How to make a scatter cushion with an invisible zip

With the Bank Holiday weekend fast approaching (and the inevitable chance that it’s going to be raining) I thought that today’s blog post should come in the form of a tutorial – giving you the chance to do something lovely and creative and then feel dead chuffed with yourself.

Although a great deal of my learning so far has come from books, the internet has been completely invaluable. If I don’t know how to do something I just Google it and hey presto! Loads of people showing me exactly how they would tackle the same thing. Clearly there are differences in how everyone will do something, but usually with a bit of guidance and a little trial and error you get there in the end. Today, I’ve decided to give something back…….and I’m really hoping that there isn’t the upholsterer’s equivalent of the Magic Circle about to strike me off for doing it.

Cushions! Brilliant for brightening up a room, changing a scheme with ease or using up left over fabric that isn’t big enough for a bed spread. I’ve made quite a few so far, some plain, some buttoned and some with piping (some square, some not so square and some that were only good enough for cleaning cloths in the end) but the one thing that I’ve been a bit afraid of is zips. My cushions so far have been envelope style with an open overlap of fabric to the reverse of the cushion. Now this is easy enough to do, but it does use more fabric and to my mind lacks a professional edge. So, the time had come to try a zip and guess what? It wasn’t all that hard! So here’s how to do it……. ready?

First things first, you’ll need to buy a zip. I’m going to assume you have a cushion and some material, quite frankly if you just buy a zip you’ll be disappointed with the results. The zip that I am using (and this was new to me) is a ‘concealed’, ‘hidden’ or ‘invisible’ zip. With this kind of zip, the teeth are on the inside and once it’s fitted you will only see the pull and a nice neat seam.  The zip needs to be shorter in length than your cushion by at least a couple of inches – I’m using a 16″ zip on an 18″sq cushion. Once you have this, cut your fabric panels for the front and the back of the cushion, allowing about 1cm or a little under 1/2 an inch all the way around for your seams. My panels are around 19″sq.

Try and get a coloured zip that compliments your fabric

The next thing you’ll need to do is prepare the zip – for this you’ll need to open it up and iron it flat. If you hold the zip with the teeth facing you, you should be able to roll the teeth away from you, flattening out the zip slightly and then iron it flat (being careful not to melt the teeth!). This will help you to stitch right up to the teeth and it will create a nice, neat seam.

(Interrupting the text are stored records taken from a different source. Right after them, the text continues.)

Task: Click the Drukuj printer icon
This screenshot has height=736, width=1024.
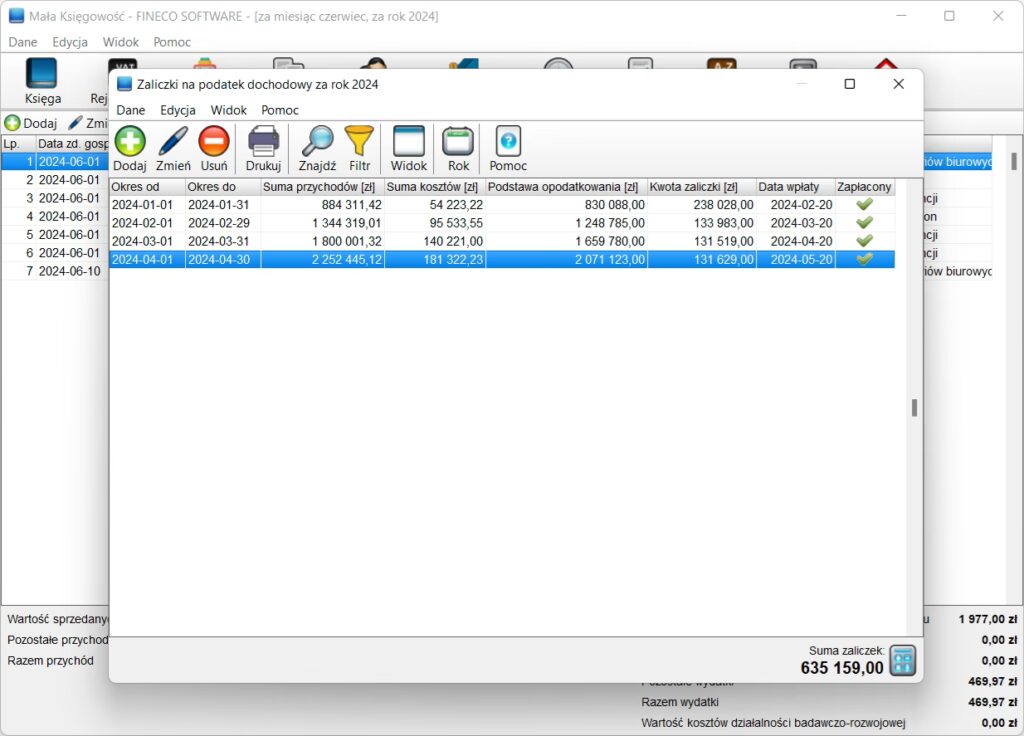Action: (264, 142)
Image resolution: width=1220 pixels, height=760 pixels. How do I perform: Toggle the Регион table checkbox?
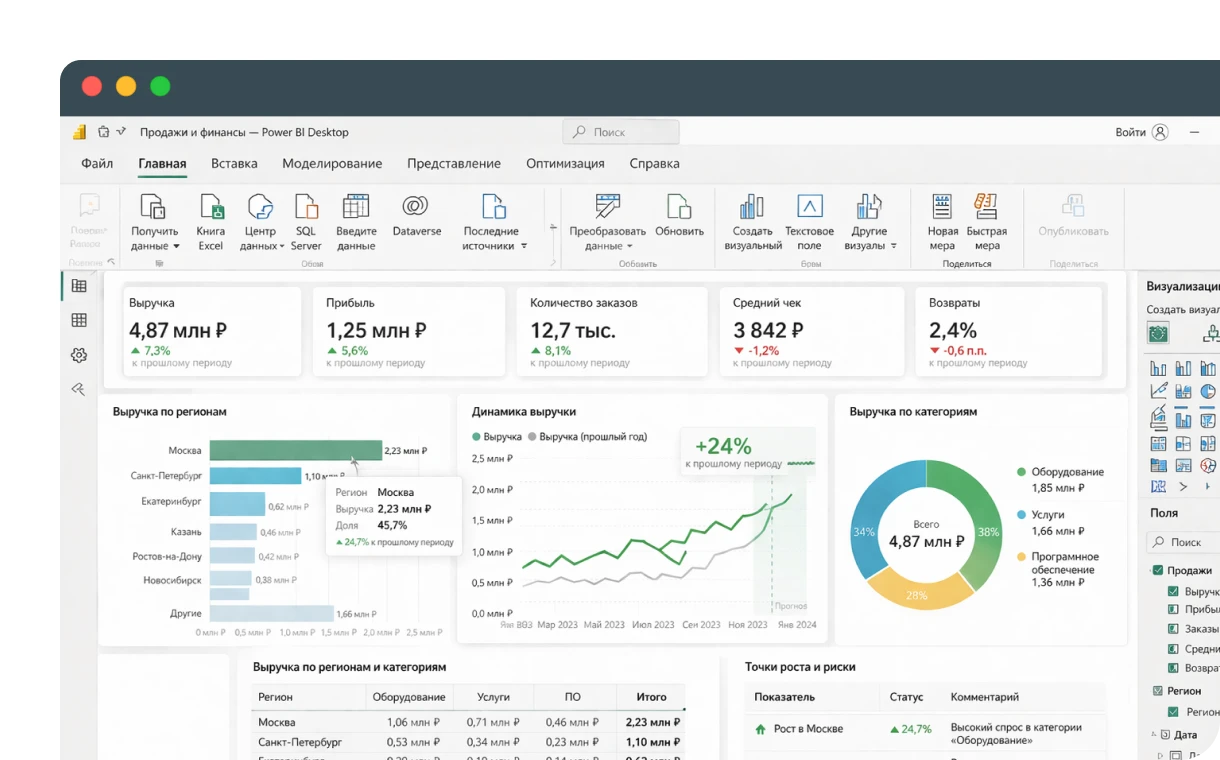tap(1158, 691)
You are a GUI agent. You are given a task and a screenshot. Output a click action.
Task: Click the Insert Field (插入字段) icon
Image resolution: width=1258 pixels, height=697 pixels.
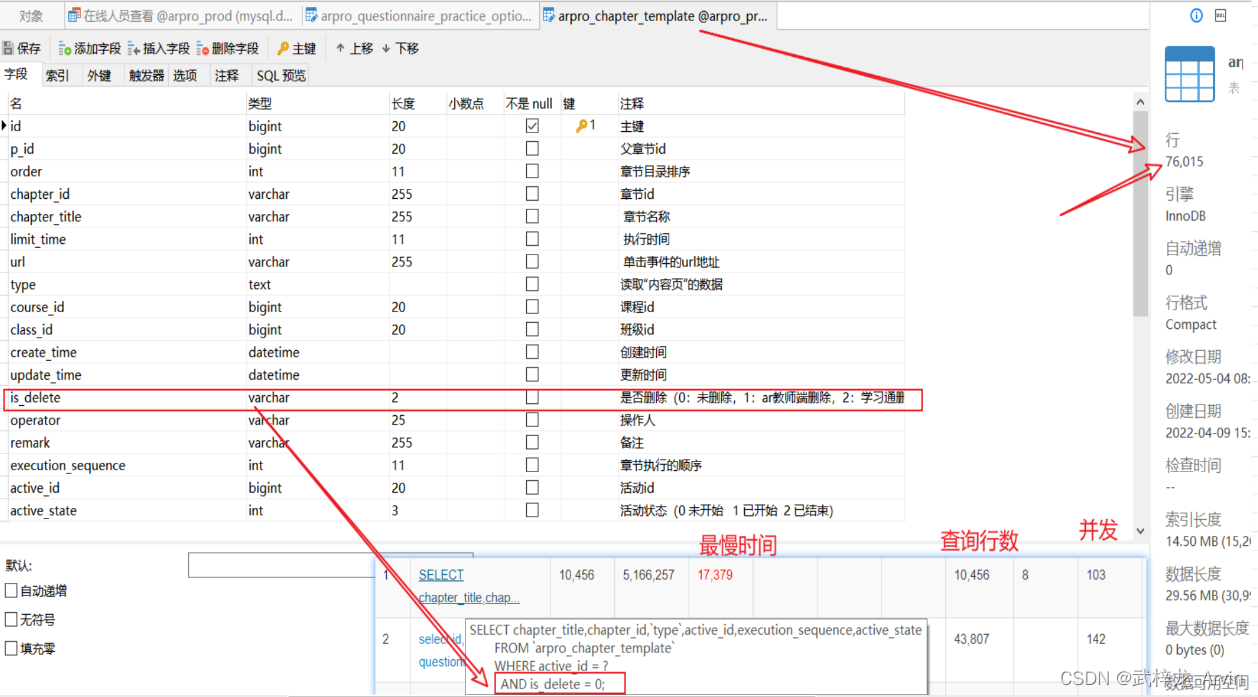134,48
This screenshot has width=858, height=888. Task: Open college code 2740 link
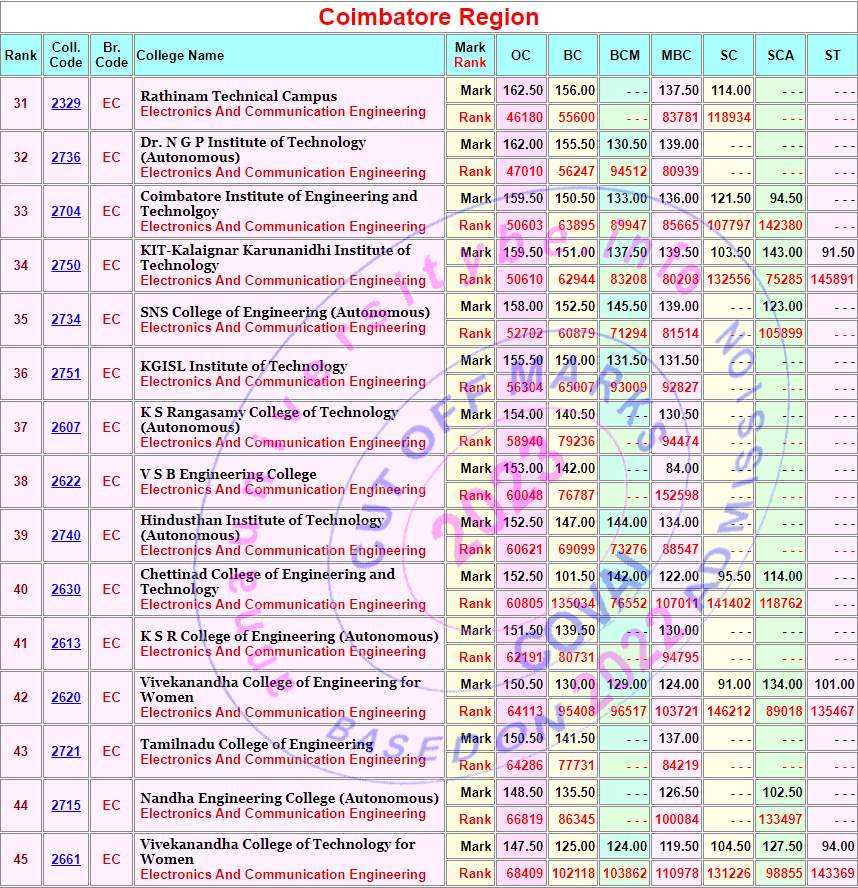click(66, 536)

Now you need to pin the zip to the fabric. Lay your fabric right side up and lay your zip along the bottom edge with the teeth facing toward the top of the fabric and the zip pull facing downwards (the back of the zip facing you). Pin it into place or you could use some tacking stitches if you didn’t want to be removing pins as you sew.

It’s stitching time! You are going to need a special foot for this (I probably should have mentioned this already shouldn’t I?) but they are easy enough to get. I found a universal invisible zip foot in my local material shop. Following the instructions for the foot and making sure that the zip is really flattened out, run the guide wheel right up against the zip teeth so that you are stitching as close to them as you can. Start at the open end and work toward the zip fastener getting as close as you can. Trial and error taught me that the foot needs to press quite hard on the fabric to avoid the zip and fabric moving at slightly different speeds and you ending up with a ‘rouched’ zip!

It helps if your pins face toward you so that you can pull them out more easily as you go

Ta-da! One side done! A celebratory cup of tea is optional at this stage.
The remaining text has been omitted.